Dear Mr. Buffett_ What an Investor Learns 1,269 Miles From Wall Street - Janet M. Tavakoli [54]
The Office of Thrift Supervision had reason to intervene long before mortgage lenders started dropping like flies. If they did not read Berkshire Hathaway’s annual reports, they could read a report from the St. Louis Federal Reserve Bank. It noted in 2005 that all loans (subprime, Alt-A, and prime) have a higher default rate when the homeowner has little to lose—a low or zero down payment, for example. The report suggested that subprime loans with no down payment are an especially bad idea: “Serious delinquency (60 and 90 days) is especially sensitive to homeowner equity and origination.”43 Loosely translated, that meant that thrifts would have a much harder time getting paid back if they offered risky mortgage loans to people with no down payment and low credit scores. So where was the OTS when no (or low) down payment subprime loans combined with other risky features were being made?

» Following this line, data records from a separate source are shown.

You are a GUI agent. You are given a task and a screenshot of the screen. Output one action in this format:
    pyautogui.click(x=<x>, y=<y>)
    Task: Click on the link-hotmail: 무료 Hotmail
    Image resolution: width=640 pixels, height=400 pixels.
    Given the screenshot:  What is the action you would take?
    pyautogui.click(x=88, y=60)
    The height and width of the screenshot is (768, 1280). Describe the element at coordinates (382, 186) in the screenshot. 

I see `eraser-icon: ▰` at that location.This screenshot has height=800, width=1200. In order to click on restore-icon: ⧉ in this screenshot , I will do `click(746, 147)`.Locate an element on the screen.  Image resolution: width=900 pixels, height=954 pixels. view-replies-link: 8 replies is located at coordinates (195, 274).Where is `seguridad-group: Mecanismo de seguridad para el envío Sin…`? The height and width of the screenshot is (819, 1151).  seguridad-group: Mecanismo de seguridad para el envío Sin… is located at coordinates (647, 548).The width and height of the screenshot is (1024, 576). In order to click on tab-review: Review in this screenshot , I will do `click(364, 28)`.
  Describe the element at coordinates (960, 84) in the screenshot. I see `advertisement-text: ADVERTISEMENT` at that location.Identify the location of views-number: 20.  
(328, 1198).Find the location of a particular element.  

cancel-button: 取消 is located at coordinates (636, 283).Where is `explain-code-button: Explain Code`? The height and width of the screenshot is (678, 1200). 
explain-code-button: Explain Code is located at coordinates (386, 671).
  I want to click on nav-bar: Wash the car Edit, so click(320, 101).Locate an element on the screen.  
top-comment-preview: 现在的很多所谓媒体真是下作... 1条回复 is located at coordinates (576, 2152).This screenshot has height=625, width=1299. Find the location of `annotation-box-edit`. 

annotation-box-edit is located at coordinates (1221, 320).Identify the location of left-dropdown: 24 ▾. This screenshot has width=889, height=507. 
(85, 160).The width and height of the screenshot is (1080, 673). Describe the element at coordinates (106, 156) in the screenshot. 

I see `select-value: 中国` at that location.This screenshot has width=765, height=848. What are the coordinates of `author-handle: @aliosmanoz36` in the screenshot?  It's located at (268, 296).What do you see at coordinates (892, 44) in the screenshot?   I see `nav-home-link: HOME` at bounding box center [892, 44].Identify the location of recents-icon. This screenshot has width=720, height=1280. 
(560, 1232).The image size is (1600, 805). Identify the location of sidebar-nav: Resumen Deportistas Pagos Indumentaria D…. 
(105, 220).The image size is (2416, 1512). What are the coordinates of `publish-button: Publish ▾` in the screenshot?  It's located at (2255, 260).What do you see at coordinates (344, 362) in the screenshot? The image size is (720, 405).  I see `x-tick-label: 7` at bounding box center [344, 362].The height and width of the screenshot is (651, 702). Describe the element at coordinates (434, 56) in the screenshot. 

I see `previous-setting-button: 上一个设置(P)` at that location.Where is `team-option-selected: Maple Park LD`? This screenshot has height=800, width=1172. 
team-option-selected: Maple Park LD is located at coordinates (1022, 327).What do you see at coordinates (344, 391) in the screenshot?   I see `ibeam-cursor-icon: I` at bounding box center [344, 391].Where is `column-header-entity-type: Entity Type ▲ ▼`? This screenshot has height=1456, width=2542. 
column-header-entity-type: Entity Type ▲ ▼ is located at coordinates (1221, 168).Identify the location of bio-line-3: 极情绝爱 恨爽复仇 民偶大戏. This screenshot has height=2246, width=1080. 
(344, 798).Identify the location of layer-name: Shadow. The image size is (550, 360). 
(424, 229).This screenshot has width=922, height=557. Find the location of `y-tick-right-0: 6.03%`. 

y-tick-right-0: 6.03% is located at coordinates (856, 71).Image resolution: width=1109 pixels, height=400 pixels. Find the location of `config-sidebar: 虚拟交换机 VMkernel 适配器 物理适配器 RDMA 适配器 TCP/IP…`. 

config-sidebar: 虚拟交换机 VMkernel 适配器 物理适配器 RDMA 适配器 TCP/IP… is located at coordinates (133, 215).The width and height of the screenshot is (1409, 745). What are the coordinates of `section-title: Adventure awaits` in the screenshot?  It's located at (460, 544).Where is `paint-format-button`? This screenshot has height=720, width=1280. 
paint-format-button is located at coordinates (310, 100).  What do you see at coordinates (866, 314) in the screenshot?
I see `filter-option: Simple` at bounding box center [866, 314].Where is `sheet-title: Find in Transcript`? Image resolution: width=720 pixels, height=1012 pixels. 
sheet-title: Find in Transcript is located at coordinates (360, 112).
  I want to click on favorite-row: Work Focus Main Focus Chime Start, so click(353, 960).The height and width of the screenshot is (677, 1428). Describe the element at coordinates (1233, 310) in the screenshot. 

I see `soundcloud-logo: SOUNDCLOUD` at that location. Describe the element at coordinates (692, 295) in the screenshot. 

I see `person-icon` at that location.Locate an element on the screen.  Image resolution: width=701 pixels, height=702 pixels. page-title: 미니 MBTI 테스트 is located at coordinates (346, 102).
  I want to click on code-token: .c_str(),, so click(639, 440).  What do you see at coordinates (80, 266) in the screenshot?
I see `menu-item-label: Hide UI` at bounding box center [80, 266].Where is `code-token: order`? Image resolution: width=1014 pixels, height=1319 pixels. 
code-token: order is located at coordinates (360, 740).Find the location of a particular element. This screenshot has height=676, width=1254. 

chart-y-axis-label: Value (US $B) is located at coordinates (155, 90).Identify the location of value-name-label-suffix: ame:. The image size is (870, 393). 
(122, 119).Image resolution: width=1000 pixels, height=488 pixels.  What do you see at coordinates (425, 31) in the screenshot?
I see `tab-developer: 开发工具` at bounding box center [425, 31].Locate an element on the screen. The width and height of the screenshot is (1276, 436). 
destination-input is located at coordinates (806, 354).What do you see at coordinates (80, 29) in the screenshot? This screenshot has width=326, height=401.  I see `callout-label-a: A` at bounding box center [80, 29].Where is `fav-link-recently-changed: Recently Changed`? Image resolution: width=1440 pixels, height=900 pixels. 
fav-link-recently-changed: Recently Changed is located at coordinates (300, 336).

As of 2008, although subprime loans are only $1.3 trillion (over 11-13 percent depending on how you define subprime) of the $11.5 trillion U.S. residential market, they are the most troubled. In May 2008, Standard & Poor’s announced that subprime loans originated in 2005-2007 looked awful, and loans made in 2007 were the worst of the bunch. Where was the OTS? Delinquencies for 2005 vintage subprime loans were 37.1 percent and had increased 2 percent from the previous month; 37.1 percent of 2006 vintage subprime loans were delinquent, a rise of 4 percent from March; 25.9 percent of subprime loans originated in 2007 were delinquent, a 6 percent jump from March to April 2008. The 2007 loans were “unseasoned” or young but were already at least a couple of months late in payments.4445 In the second quarter of 2008, a Mortgage Banking Association survey revealed that 9.2 percent of mortgages for single family to four-family homes were a month or more overdue or in foreclosure.46 It was the worst result in the 39-year history of the survey. In the month of August 2008, foreclosure filings in the U.S. rose to a record high of more than 303,000 properties as the continued drop in home prices, combined with tighter lending standards, made it harder for homeowners to refinance their mortgages, with and an estimated supply of unsold homes of 11 months.47
The direct and indirect costs to the U.S. taxpayer will be difficult to assess because of creative accounting that delays the recognition of the true problem. For example, banks and thrifts announced they were delaying their recognition of losses by allowing delinquencies of up to 180 days before taking a writedown on loans, and Fannie Mae and Freddie Mac said that in the past they wrote down loans when they were 90 days past due, but sometime in 2008 they decided to wait two years.48 On July 16, 2002, Alan Greenspan commented on the corporate shenanigans after the tech-bubble burst saying “infectious greed seemed to grip much of the business community,” and it was a once-in-a-generation frenzy of speculation.” 49 That was after the mini-frenzies of Drexel Burnham Lambert, Long-Term Capital Management, charged-off credit card receivables, manufactured housing loans, and more. Perhaps Alan Greenspan has found a way to accelerate the human lifecycle.
Fortunately for Berkshire Hathaway shareholders, Warren Buffett is the CEO. At year-end 1999, Berkshire Hathaway was Freddie Mac’s largest shareholder; it owned around 8.6 percent.50 Warren Buffett may prefer to hold onto stocks forever but only if he finds an investment that can go the distance with him. In his 2000 shareholder letter he wrote: “we sold nearly all of our Freddie Mac and Fannie Mae shares.”51 Warren later told me that Fannie Mae and Freddie Mac began emphasizing revenue targets of around 15 percent per year. He did not feel this double digit growth was sustainable just based on operating earnings alone. More than that, value investors are not impressed by revenues alone. Anyone can use leverage to inflate revenues.The quality of the revenues is paramount, since that is what will sustain profitability.